When a user goes to the PeopleSoft Sign-on page and attempts to login into PeopleSoft application, there is a sequence of events that happens within the PeopleSoft application that validates the user id and password entered by the user and grants the user session with the appropriate access. Before reviewing the authentication process, you should know about certain accounts that are used by the PeopleSoft system to access the database.
- OPRID: Unique user id for every user profile in the system. All OPRIDs and their passwords are stored in PSOPRDEFN table. This is the application level account created for each user that needs access to the PeopleSoft system and is the only authentication information provided to the end users. The rest of the accounts discussed below are system accounts and should only be known the system administrators and security administrators of the application.
- Connect ID: This is a database level account that has read only access to only three database tables: PSOPRDEFN. PSACCESSPRFL and PSSTATUS. The PeopleSoft application uses this account to initially login to the database and verify the OPRID and Password entered by the user against the values in PSOPRDEFN table.
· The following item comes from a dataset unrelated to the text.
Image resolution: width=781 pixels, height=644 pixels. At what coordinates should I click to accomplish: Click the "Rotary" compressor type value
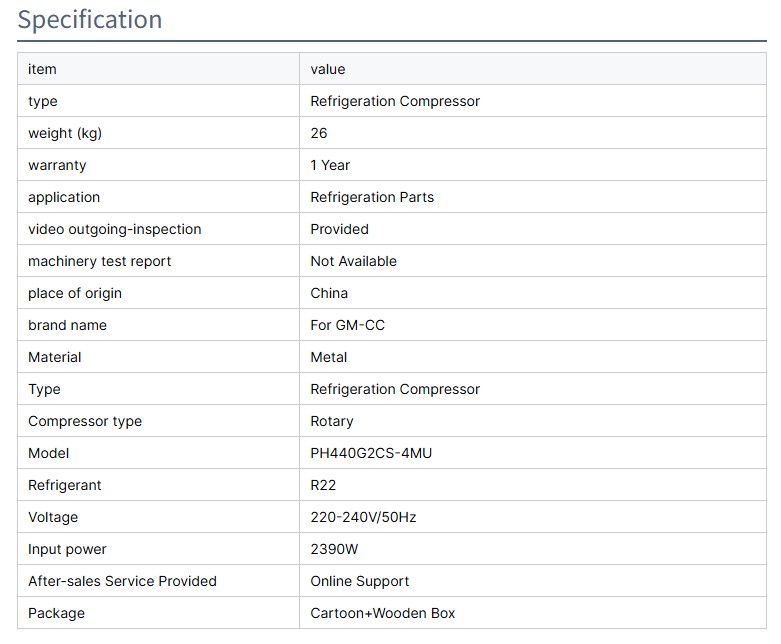click(x=332, y=421)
- Access ID: Once the user id and password provided by the user are validated via the Connect ID, the application server connects to the database using the access id and password. Using the Access ID to login to the database removes the need to create individual database accounts for each user in PSOPRDEFN. All users accessing the system through application server connect to the database using the Access ID.
- Symbolic ID: PeopleSoft provides for having more than one Access ID with varying access levels on the database to further secure the system. Each user id in the PeopleSoft User profiles page must be associated with the specific access id that should be used for the permanent connection to the database after authentication. However, since PSOPRDEFN and PSACCESSPRFL tables are accessible via the Connect ID, prior to successful authentication, it presents a risk of exposing the high level system accounts to unintended users. For this reason, PeopleSoft uses a Symbolic ID, which is nothing but an intermediary between OPRID and Access ID. This allows the access ID to be encrypted in the system and only be available once the user id and password are validated.
PeopleSoft Authentication Process:
- User goes to the PeopleSoft sign-on page and enters his user id and password.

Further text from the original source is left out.